Computers, instant communications and global networking can transform the U.S. military just as they have the commercial world, Deputy Defense Secretary Paul D. Wolfowitz told Congress April 9.
Over the next five years, defense officials plan to invest more than $136 billion in transformational technologies and systems, Wolfowitz told members of the Senate Armed Services Committee here. He stressed investment is only part of the transformation plan.
"Transformation is about changing the military culture into one that encourages innovation and intelligent risk taking," he said. "Transformation can mean using old things in new ways -- a natural result of creative innovation."
In Afghanistan, for example, special forces on the ground took 19th century horse cavalry, combined it with 50-year- old B-52 bombers and used modern satellite communications to produce a 21st century capability, he said.

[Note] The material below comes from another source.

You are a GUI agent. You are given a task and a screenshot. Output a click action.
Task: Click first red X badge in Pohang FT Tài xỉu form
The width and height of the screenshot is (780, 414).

America's young noncommissioned officers in Afghanistan routinely integrate multiple intelligence-collection platforms, he noted, and they do it "by simultaneously coordinating what amounts to several chat rooms." Military leaders have seen these NCOs improvise with new military applications that are like the technology they have grown up with, he added.
"They display an agility with that technology that comes from being completely comfortable with this new way of doing things," Wolfowitz said. The agility needed to meet threats at home and abroad depends on more than just technology, he added. "It is tied also to changing our organizational designs and embracing new concepts."
The ability to conduct night operations is another example of cultural change under way in the military, according to the deputy.
"Drawing from our experience in Vietnam, we worked to acquire technology such as night-vision goggles that allowed us to virtually turn night into day," he said. "We now conduct extensive night training operations, and we have turned what was once a vulnerability into an advantage. Today, it is not hyperbole to say, 'We own the night.'"
There has also been a cultural change in the way forces are deployed, Wolfowitz noted. "Historically, special operations forces have operated separately from conventional forces, but this campaign has necessitated their close integration with conventional forces, and especially air forces.
"One of the results is an order of magnitude change in how precise we are in finding and hitting targets from just a decade ago," he continued. "That is not only changing the culture of special operations forces, but it's changing how the rest of the force thinks about special operations and how it thinks about the integration between air and ground power."
Capabilities demonstrated in Afghanistan show how far the military has come in the 10 years since the Persian Gulf War, but they also show how far there still is to go, Wolfowitz said. DoD's goal "is to encourage a series of transformations that in combination can produce a revolutionary increase in our military capability and redefine how war is fought."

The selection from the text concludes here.